Donald Trump quiere transformar Estados Unidos en un balneario para blancos. Convertido desde el pasado 20 de enero en el hombre más poderoso del mundo, desvía la atención internacional hacia Gaza, aranceles de quita y pon o la propiedad del Canal de Panamá, mientras dentro de sus fronteras extiende una deriva de tintes xenófobos con recetas del pasado que, si bien no esconde, se desdibujan en medio de un ruido ensordecedor.
Trump y su Gobierno avanzan decididos en la creación de un nuevo enemigo interno para los estadounidenses: el migrante latino, al que hay que identificar, señalar y expulsar del territorio.
El propósito es llevar a cabo “la mayor deportación de la historia”. Y para lograrlo vale todo. Las escuelas, hospitales e iglesias ya no son lugares protegidos de las redadas antiinmigrantes.
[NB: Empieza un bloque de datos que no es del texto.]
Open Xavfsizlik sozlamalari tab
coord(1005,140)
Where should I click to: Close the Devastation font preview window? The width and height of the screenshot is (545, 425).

La secretaria de Seguridad Nacional, Kristi Noem, se refiere a las personas indocumentadas como “basura” o “desechos”. Senadores estatales de Misisipi y Misuri proponen premiar con mil dólares a los ciudadanos que delaten a extranjeros para que los deporten. Hablar español o tener la piel oscura ha pasado a ser un problema: en las redadas de los últimos días han sido detenidos varios ciudadanos estadounidenses solo por su aspecto.
El Gobierno ha retirado a 300.000 venezolanos la protección con la que entraron legalmente a Estados Unidos en los últimos años y los ha convertido en indocumentados. La base de Guantánamo, en Cuba, será el destino de algunos de ellos.